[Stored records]
···
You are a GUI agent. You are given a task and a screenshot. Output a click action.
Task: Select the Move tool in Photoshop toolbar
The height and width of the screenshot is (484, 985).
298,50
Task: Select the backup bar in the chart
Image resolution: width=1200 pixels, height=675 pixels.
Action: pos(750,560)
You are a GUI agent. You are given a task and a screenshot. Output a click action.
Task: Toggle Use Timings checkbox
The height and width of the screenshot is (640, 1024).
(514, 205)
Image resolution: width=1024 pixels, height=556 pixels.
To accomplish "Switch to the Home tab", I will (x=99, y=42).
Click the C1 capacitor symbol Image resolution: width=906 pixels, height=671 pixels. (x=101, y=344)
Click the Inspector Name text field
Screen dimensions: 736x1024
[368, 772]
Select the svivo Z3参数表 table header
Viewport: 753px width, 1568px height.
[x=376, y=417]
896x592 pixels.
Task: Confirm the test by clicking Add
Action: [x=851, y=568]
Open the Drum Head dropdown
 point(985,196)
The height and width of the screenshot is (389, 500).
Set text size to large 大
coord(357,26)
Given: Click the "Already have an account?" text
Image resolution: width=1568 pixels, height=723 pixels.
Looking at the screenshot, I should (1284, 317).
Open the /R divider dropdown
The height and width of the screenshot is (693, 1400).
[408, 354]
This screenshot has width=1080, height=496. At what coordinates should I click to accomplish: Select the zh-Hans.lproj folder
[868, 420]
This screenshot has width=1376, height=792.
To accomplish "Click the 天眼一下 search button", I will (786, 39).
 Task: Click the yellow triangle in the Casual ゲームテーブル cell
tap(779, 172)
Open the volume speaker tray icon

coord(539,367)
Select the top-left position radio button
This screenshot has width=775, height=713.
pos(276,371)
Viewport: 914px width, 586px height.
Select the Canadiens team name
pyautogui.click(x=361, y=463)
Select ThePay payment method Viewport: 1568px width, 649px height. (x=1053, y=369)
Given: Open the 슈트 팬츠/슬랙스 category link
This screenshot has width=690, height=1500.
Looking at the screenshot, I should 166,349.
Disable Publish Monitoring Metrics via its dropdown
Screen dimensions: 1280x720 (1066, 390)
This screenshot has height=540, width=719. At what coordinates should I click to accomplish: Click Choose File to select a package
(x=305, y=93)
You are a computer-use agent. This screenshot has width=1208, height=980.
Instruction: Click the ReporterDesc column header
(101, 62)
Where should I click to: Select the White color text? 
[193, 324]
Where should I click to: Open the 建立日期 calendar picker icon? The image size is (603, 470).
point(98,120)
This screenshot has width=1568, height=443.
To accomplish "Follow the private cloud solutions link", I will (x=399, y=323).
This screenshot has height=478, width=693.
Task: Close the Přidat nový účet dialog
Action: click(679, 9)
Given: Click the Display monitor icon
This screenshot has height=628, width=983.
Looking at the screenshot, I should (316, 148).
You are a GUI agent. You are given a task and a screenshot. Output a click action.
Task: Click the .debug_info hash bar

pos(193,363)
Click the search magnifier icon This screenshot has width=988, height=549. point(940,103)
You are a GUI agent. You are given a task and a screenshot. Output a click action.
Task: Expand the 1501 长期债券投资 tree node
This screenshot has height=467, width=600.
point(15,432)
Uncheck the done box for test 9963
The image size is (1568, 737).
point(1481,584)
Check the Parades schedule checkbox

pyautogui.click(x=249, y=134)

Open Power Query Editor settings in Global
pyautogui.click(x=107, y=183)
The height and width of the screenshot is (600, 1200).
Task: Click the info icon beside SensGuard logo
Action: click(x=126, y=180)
···
» What the task requires
The answer should contain every line of the data, unchanged.

» Response box
You are a GUI agent. You are given a task and a screenshot. Output a click action.
Task: Select the Move tool in Photoshop toolbar
The height and width of the screenshot is (484, 985).
298,50
Task: Select the backup bar in the chart
Image resolution: width=1200 pixels, height=675 pixels.
Action: pos(750,560)
You are a GUI agent. You are given a task and a screenshot. Output a click action.
Task: Toggle Use Timings checkbox
The height and width of the screenshot is (640, 1024).
(514, 205)
Image resolution: width=1024 pixels, height=556 pixels.
To accomplish "Switch to the Home tab", I will (x=99, y=42).
Click the C1 capacitor symbol Image resolution: width=906 pixels, height=671 pixels. (x=101, y=344)
Click the Inspector Name text field
Screen dimensions: 736x1024
[368, 772]
Select the svivo Z3参数表 table header
Viewport: 753px width, 1568px height.
[x=376, y=417]
896x592 pixels.
Task: Confirm the test by clicking Add
Action: [x=851, y=568]
Open the Drum Head dropdown
 point(985,196)
The height and width of the screenshot is (389, 500).
Set text size to large 大
coord(357,26)
Given: Click the "Already have an account?" text
Image resolution: width=1568 pixels, height=723 pixels.
Looking at the screenshot, I should (1284, 317).
Open the /R divider dropdown
The height and width of the screenshot is (693, 1400).
[408, 354]
This screenshot has width=1080, height=496. At what coordinates should I click to accomplish: Select the zh-Hans.lproj folder
[868, 420]
This screenshot has width=1376, height=792.
To accomplish "Click the 天眼一下 search button", I will (786, 39).
 Task: Click the yellow triangle in the Casual ゲームテーブル cell
tap(779, 172)
Open the volume speaker tray icon

coord(539,367)
Select the top-left position radio button
This screenshot has width=775, height=713.
pos(276,371)
Viewport: 914px width, 586px height.
Select the Canadiens team name
pyautogui.click(x=361, y=463)
Select ThePay payment method Viewport: 1568px width, 649px height. (x=1053, y=369)
Given: Open the 슈트 팬츠/슬랙스 category link
This screenshot has width=690, height=1500.
Looking at the screenshot, I should 166,349.
Disable Publish Monitoring Metrics via its dropdown
Screen dimensions: 1280x720 (1066, 390)
This screenshot has height=540, width=719. At what coordinates should I click to accomplish: Click Choose File to select a package
(x=305, y=93)
You are a computer-use agent. This screenshot has width=1208, height=980.
Instruction: Click the ReporterDesc column header
(101, 62)
Where should I click to: Select the White color text? 
[193, 324]
Where should I click to: Open the 建立日期 calendar picker icon? The image size is (603, 470).
point(98,120)
This screenshot has width=1568, height=443.
To accomplish "Follow the private cloud solutions link", I will (x=399, y=323).
This screenshot has height=478, width=693.
Task: Close the Přidat nový účet dialog
Action: click(679, 9)
Given: Click the Display monitor icon
This screenshot has height=628, width=983.
Looking at the screenshot, I should (316, 148).
You are a GUI agent. You are given a task and a screenshot. Output a click action.
Task: Click the .debug_info hash bar

pos(193,363)
Click the search magnifier icon This screenshot has width=988, height=549. point(940,103)
You are a GUI agent. You are given a task and a screenshot. Output a click action.
Task: Expand the 1501 长期债券投资 tree node
This screenshot has height=467, width=600.
point(15,432)
Uncheck the done box for test 9963
The image size is (1568, 737).
point(1481,584)
Check the Parades schedule checkbox

pyautogui.click(x=249, y=134)

Open Power Query Editor settings in Global
pyautogui.click(x=107, y=183)
The height and width of the screenshot is (600, 1200).
Task: Click the info icon beside SensGuard logo
Action: click(x=126, y=180)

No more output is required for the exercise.